**TASK OBJECTIVE:** In the entries below, find each line with the word "filter" and return it.

**Stored items:**
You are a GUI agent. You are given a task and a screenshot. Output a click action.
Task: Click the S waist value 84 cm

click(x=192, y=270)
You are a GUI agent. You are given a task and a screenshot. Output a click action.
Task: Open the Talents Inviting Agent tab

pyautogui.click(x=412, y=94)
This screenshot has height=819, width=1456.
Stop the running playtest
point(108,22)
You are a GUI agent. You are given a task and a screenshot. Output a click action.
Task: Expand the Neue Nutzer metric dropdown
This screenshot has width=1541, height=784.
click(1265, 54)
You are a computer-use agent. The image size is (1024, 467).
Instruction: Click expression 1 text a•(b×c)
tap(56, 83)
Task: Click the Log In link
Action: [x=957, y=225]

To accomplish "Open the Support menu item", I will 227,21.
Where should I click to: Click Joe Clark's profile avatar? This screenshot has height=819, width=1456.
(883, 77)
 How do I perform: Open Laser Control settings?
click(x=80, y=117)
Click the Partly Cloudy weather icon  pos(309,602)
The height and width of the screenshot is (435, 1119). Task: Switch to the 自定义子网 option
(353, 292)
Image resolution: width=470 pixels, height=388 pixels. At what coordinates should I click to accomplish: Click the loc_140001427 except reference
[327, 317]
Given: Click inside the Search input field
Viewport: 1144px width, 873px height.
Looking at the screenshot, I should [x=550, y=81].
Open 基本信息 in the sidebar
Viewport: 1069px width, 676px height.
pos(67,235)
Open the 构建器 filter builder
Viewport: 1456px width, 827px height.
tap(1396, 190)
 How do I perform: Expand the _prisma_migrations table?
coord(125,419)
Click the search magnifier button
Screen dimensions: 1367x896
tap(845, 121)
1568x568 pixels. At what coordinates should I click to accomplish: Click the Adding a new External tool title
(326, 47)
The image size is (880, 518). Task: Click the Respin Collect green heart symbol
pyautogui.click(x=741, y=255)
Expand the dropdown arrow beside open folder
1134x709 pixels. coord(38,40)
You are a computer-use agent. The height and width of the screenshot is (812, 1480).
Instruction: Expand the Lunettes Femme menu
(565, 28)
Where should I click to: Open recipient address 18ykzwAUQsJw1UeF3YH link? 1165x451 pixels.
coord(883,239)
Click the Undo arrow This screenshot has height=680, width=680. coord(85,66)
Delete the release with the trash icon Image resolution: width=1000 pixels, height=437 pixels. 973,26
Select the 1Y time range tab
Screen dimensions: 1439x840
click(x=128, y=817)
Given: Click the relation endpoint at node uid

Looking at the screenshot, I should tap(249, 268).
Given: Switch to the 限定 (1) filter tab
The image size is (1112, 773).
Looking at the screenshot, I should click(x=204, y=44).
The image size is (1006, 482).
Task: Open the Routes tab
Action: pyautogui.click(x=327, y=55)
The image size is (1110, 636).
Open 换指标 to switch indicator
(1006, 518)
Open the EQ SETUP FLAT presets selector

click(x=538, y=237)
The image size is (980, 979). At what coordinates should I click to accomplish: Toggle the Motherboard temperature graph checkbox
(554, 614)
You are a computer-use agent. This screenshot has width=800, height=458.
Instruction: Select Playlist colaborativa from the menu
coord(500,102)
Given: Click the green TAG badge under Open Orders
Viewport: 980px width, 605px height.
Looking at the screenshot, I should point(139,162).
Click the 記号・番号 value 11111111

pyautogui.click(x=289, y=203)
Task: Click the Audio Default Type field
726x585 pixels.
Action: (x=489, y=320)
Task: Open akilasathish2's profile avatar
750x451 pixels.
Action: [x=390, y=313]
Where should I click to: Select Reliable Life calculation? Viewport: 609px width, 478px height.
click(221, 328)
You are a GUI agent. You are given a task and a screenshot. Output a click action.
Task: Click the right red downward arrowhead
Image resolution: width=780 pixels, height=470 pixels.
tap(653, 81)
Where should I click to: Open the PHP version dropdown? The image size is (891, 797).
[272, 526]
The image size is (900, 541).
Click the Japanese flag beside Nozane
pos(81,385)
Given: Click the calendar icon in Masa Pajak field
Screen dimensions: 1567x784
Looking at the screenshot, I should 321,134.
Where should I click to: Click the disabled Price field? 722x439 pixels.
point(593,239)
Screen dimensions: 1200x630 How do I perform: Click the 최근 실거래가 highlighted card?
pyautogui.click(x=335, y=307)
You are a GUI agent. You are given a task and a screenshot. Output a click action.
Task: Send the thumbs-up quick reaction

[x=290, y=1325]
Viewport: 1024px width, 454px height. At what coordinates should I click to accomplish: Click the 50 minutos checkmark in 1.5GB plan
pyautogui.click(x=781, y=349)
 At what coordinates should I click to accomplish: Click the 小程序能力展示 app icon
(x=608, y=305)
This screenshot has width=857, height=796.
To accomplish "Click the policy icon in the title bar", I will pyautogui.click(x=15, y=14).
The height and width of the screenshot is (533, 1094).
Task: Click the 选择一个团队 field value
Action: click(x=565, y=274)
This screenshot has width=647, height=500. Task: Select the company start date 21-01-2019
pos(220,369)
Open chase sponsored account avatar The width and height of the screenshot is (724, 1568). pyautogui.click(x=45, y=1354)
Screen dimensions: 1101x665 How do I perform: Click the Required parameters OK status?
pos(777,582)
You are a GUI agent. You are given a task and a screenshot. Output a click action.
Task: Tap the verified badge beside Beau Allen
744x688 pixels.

**COMPLETED EXERCISE:**
Open the 构建器 filter builder
Given: Switch to the 限定 (1) filter tab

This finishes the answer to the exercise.